**EXTRAIT DU DOCUMENT:**
——————————
La rente accident du travail (AT) ne doit pas s'imputer sur l'indemnisation du déficit fonctionnel permanent

Me Alexandre FARELLY • janv. 28, 2023

Par deux arrêts extrêmement attendus en date du 20 janvier 2023 (n°20-23.673 et n°21-23.947), la Cour de cassation réunie en Assemblée plénière opère un revirement jurisprudentiel majeur pour le droit du dommage corporel. 


La Haute juridiction a jugé dans sa formation la plus solennelle que la rente accident du travail (AT) ne peut s'imputer sur le poste du déficit fonctionnel permanent.


La motivation est limpide (décision n°21-23.947) :


"4. Selon les articles L. 434-1 et L. 434-2 du code de la sécurité sociale, la rente versée à la victime d'un accident du travail ou d'une maladie professionnelle atteinte d'une incapacité permanente égale ou supérieure au taux de 10 % prévu à l'article R. 434-1 du même code est égale au salaire annuel multiplié par le taux d'incapacité qui peut être réduit ou augmenté en fonction de la gravité de celle-ci.
——————————
**ACTIVITÉ:** Reformulez plus brièvement le paragraphe de l'extrait qui commence par « Par deux arrêts extrêmement attendus » en conservant ses faits principaux.

**ENTRÉES FOURNIES:**
——————————
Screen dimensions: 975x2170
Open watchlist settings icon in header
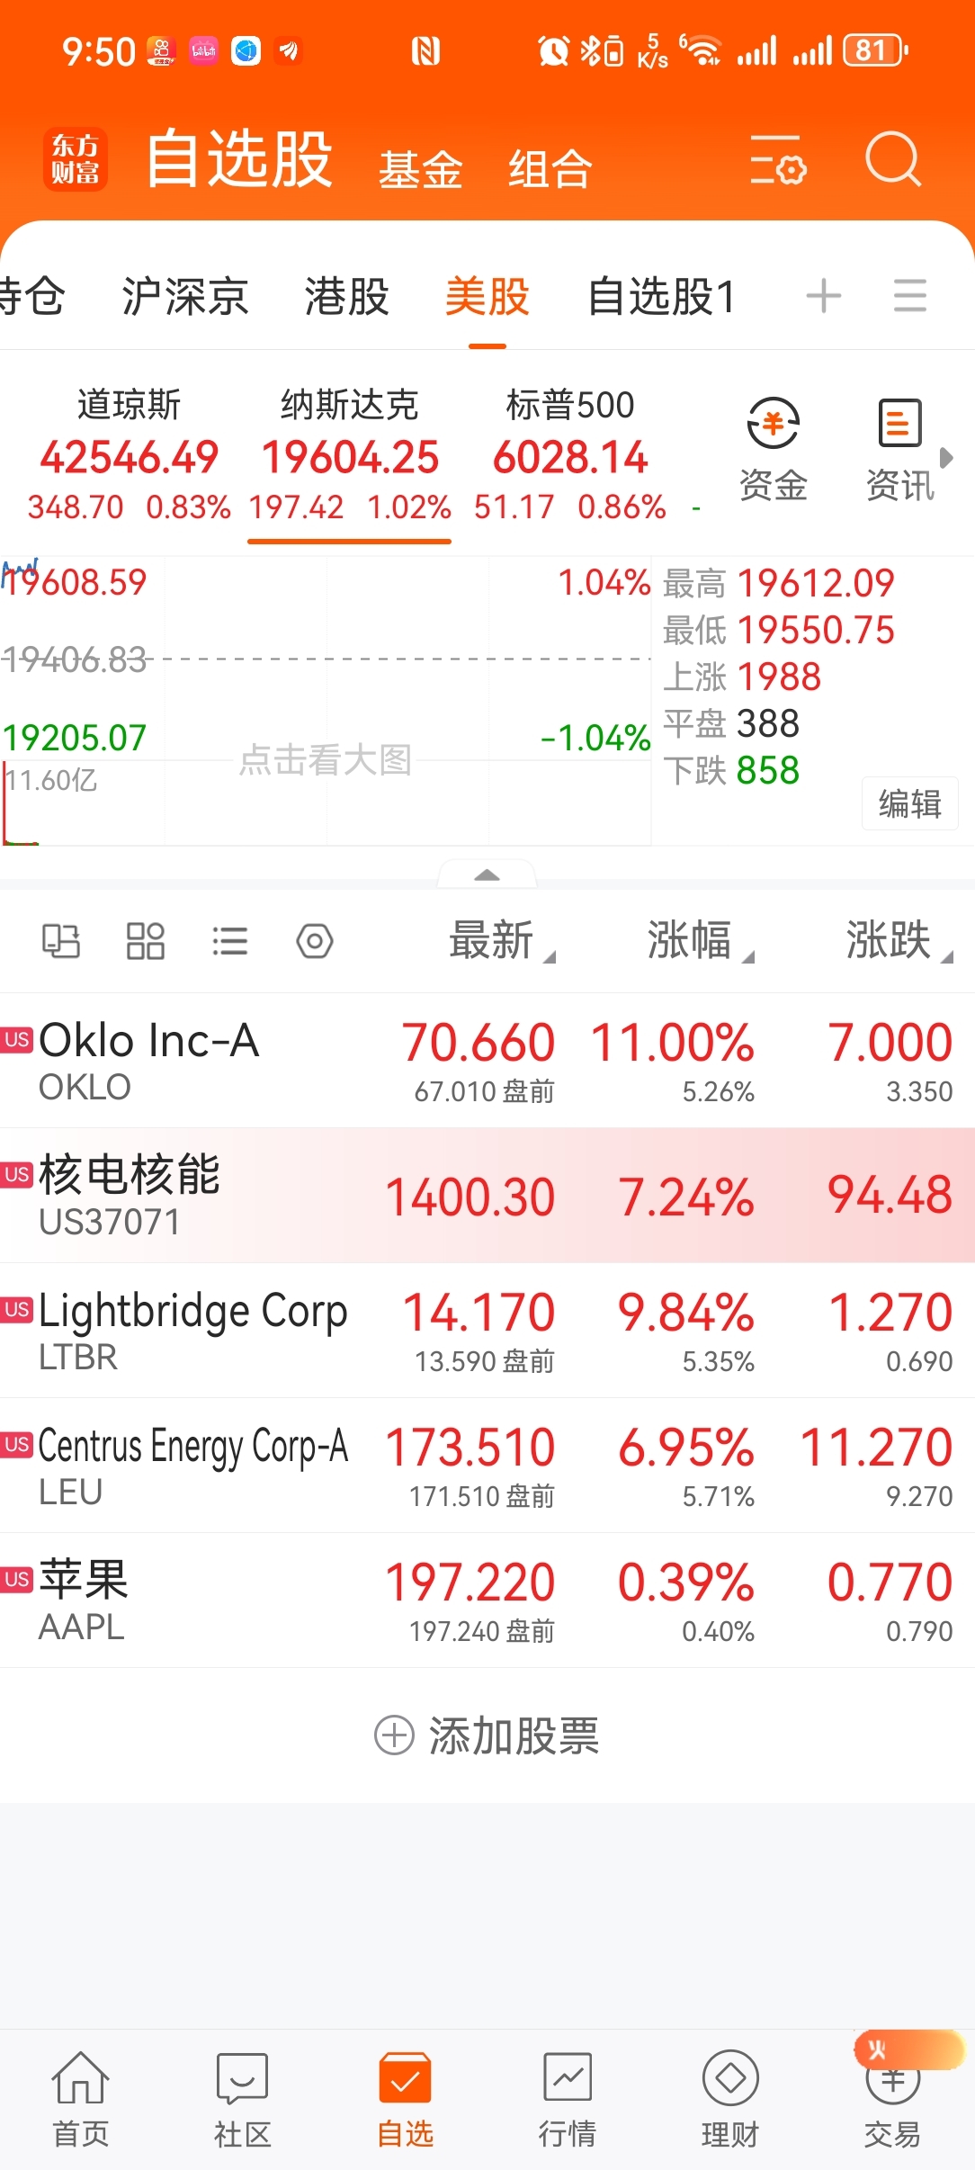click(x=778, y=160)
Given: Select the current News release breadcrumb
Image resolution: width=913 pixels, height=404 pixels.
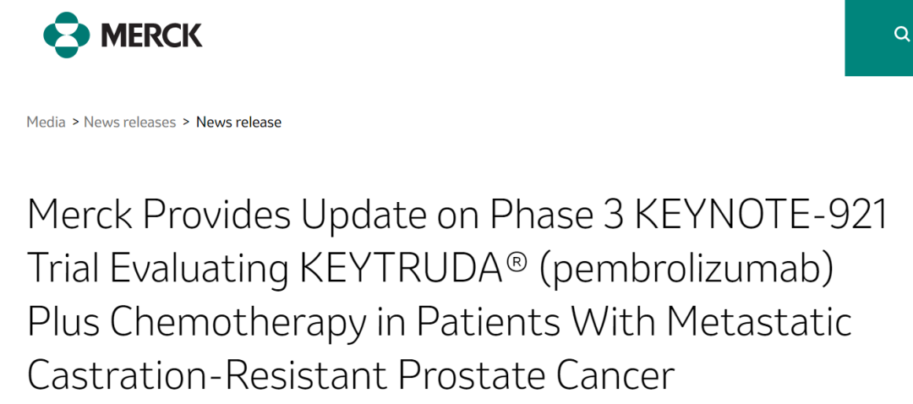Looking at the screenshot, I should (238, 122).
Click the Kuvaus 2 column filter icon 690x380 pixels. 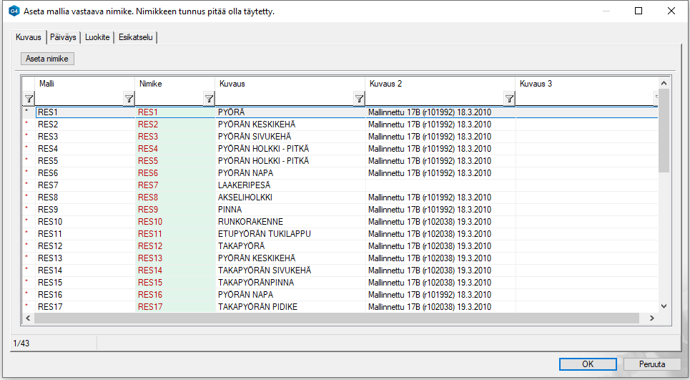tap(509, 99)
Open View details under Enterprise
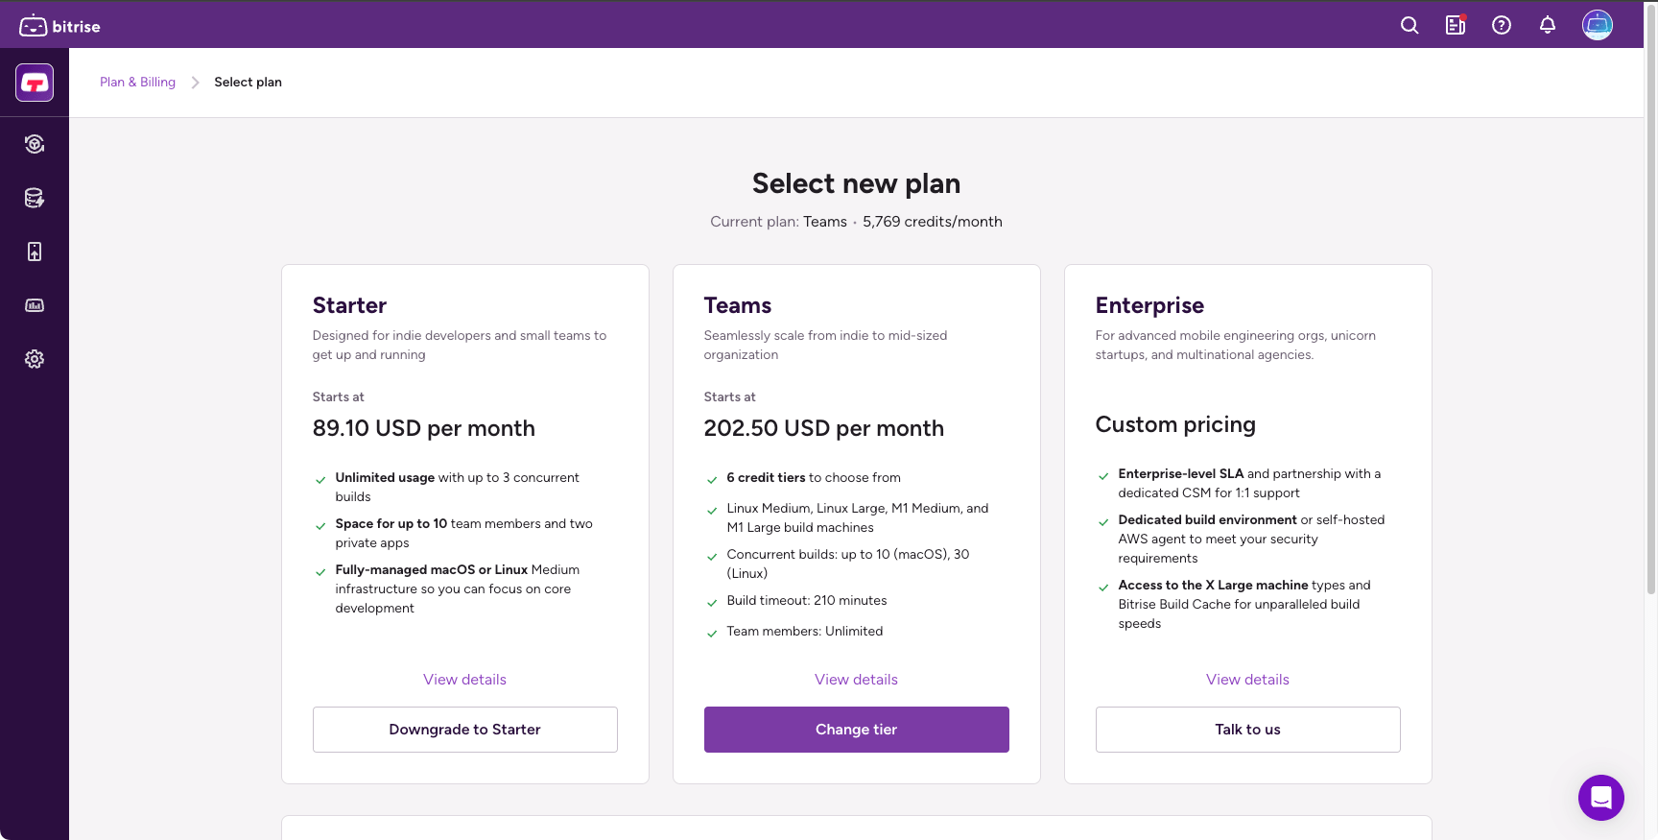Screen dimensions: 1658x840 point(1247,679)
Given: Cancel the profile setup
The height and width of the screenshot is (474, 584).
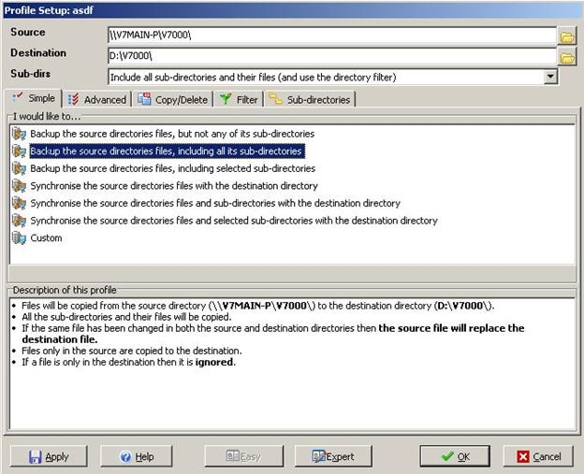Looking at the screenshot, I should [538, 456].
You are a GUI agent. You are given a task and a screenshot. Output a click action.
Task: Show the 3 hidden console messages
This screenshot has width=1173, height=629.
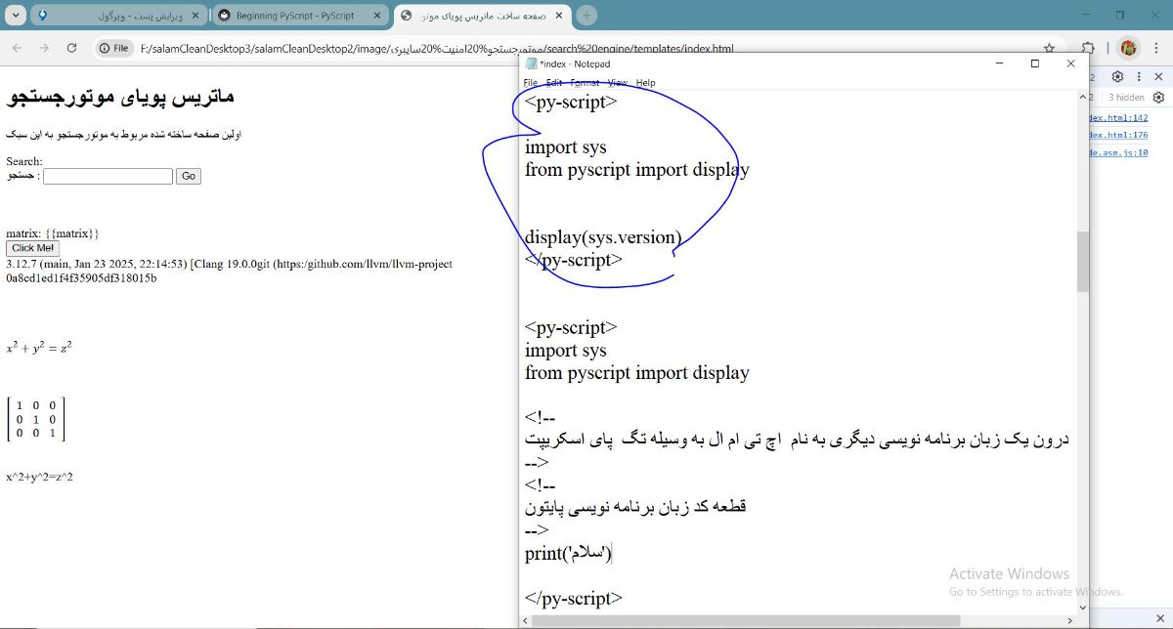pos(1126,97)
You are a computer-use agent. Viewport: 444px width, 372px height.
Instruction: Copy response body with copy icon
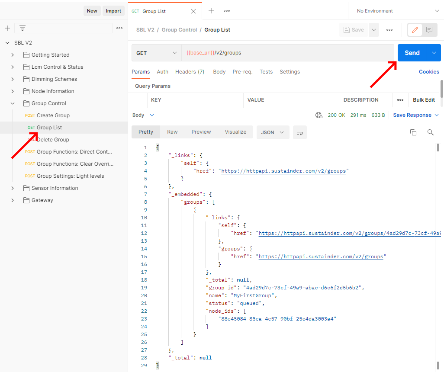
——————————
**RÉSULTAT DE L'ACTIVITÉ:** Le 20 janvier 2023, par deux arrêts très attendus (n°20-23.673 et n°21-23.947), la Cour de cassation réunie en Assemblée plénière opère un revirement jurisprudentiel majeur en droit du dommage corporel.